宝石を散りばめたような煌めきを纏う不夜城から見下ろした眠らないニューヨークの街は、さながら自分が映画の中に入り込んだかのような愚かな錯覚を起こらせる。
街中に乱立する摩天楼の一角で交わした甘い熱と吐息。融け合ったその記憶に、今も思考は精彩を欠くように乱されているのだから、安易なことはするものじゃない。
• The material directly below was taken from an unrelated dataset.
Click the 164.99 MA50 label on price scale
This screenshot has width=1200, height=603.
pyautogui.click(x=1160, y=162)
遠くの海辺では自由を象徴する美しい女神が松明を掲げている。アールデコ様式の意匠を凝らしたエンパイアステートビルが窓の向こうで光り輝いていた。あの展望台の上で、トム・ハンクスとメグ・ライアンが出会ったのはもう今から二十年も前のことだ。
どうしてこんなことになってしまったのだろう?
熱情の滲む瞳に見下ろされた。
その場の雰囲気に流されてしまった、としか言い訳のしようもなかった。憧れの街で大きな商談が決まり、浮かれて飲みすぎたアルコールで眩暈のように視界がクラクラと揺れる。理性を手放すのは酷く容易かった。
『清瀬さん』
こんな夜でも堅苦しい他人行儀。
それに私が傷つくことも、知らないんでしょう?
普段よりもやや格式張ったフォーマルな紺色の背広とベストを身に纏った男は、昼間に私が結んだネクタイの結び目をぞんざいに解いているから妙に煽情的だ。
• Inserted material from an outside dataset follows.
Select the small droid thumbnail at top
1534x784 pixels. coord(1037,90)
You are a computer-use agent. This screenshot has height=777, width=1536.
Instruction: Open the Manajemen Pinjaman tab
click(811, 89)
予想していたよりもずっと野性的で粗野なキスをする人だった。余裕を失くしているわけじゃないくせに、我慢を嫌がる子供のように独善を丸出しにしたキスに翻弄される。
節くれてゴツゴツとした大きな手はお世辞にも繊細そうとは言えない。男性的で武骨なその手が私の体の稜線をゆっくりとなぞる。乱暴かと思えば丁寧に、慎重かと思えば大胆に肌を暴く指に体の芯が痺れた。